- Born: 6 June 1989 (age 37) Middlesbrough, North Yorkshire, England
- Occupation: Actor;
- Years active: 2014–present

= Dean John-Wilson =

British actor (born 1989)

Dean John-Wilson (born 6 June 1989) is a British actor. During 2008, he went on Britain's Got Talent, where he was a semi-finalist. He subsequently played the title role in the original West End production of Disney's Aladdin at the Prince Edward Theatre and has continued to appear in musicals.

==Early life==
John-Wilson was born in Middlesbrough, North Yorkshire. He was brought up by his mother and is British-Cantonese.
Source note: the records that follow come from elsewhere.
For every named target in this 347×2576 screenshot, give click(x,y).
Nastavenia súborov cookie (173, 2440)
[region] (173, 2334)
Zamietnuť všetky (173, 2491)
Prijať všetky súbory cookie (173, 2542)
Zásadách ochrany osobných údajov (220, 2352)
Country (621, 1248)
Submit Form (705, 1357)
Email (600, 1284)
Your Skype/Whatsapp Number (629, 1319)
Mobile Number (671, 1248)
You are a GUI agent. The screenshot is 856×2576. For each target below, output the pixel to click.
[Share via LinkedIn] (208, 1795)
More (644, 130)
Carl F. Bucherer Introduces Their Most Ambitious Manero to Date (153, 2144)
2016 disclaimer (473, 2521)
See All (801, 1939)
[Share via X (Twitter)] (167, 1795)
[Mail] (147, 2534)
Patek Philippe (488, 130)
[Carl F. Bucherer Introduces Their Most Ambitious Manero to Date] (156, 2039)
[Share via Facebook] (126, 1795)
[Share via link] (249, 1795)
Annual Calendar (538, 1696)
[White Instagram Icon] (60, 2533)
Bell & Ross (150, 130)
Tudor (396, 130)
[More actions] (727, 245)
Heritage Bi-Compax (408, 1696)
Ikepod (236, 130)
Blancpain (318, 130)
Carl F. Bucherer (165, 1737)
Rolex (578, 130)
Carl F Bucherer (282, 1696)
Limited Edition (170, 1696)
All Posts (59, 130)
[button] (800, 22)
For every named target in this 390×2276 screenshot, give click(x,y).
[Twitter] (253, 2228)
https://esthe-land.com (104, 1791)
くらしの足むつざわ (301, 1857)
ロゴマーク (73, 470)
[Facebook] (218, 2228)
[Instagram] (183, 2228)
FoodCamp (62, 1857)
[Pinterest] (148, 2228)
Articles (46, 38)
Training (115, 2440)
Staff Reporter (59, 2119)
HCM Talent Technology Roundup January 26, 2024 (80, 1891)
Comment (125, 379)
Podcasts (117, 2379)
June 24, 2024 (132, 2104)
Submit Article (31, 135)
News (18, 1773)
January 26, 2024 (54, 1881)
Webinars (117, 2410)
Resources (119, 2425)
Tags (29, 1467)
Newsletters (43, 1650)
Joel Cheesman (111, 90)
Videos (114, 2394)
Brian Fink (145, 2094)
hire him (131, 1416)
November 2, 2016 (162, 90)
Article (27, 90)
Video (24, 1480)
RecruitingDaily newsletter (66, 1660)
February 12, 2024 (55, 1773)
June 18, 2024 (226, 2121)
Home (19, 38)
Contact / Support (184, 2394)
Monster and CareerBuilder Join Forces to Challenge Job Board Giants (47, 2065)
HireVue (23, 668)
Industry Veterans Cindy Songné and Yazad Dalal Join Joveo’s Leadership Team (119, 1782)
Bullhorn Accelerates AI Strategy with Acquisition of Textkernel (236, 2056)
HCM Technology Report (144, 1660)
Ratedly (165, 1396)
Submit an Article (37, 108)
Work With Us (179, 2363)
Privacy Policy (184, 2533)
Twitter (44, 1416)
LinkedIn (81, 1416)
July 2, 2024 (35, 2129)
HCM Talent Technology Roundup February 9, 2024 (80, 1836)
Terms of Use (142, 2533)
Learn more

He used to pick his younger sister up from dance classes, and eventually decided to enroll in them as well. He studied tap, jazz, and gymnastics and did a BTEC in performing arts. Afterwards, he went to London's Mountview Academy of Theatre Arts.

==Career==
John-Wilson toured the UK with Sister Act and starred as Aquino in Here Lies Love at the National Theatre. He also has appeared in From Here To Eternity in the West End at the Shaftesbury Theatre. He starred in the title role in the original West End production of Disney's Aladdin at the Prince Edward Theatre. In 2016 John-Wilson starred in Miss Atomic Bomb opposite Catherine Tate at the St. James Theatre. The show received poor reviews, including a one star review from The Stage. In mid-2018, he played the role of Lun Tha in the West End revival of The King and I. In February 2020, he appeared in the ninth series of The Voice UK, and in March 2020, he portrayed the role of Mark Casey in an episode of the BBC soap opera Doctors. In 2023 John-Wilson starred as L in a staged concert production of Death Note: The Musical at the London Palladium.

=== Filmography ===

| Year | Title | Role | Notes |
|---|---|---|---|
| 2018 | The King and I | Lun Tha |  |
| 2019 | We Die Young | Mousey |  |
| 2020 | Doctors | Mark Casey | TV Series (1 episode) |
| 2024 | Masters of the Air | Lt. Clifford | TV Mini Series (4 episodes) |

==Personal life==
John-Wilson dated British actress and singer Cynthia Erivo from 2013 to 2017 . Wilson co-starred with Erivo in the stage musical Sister Act.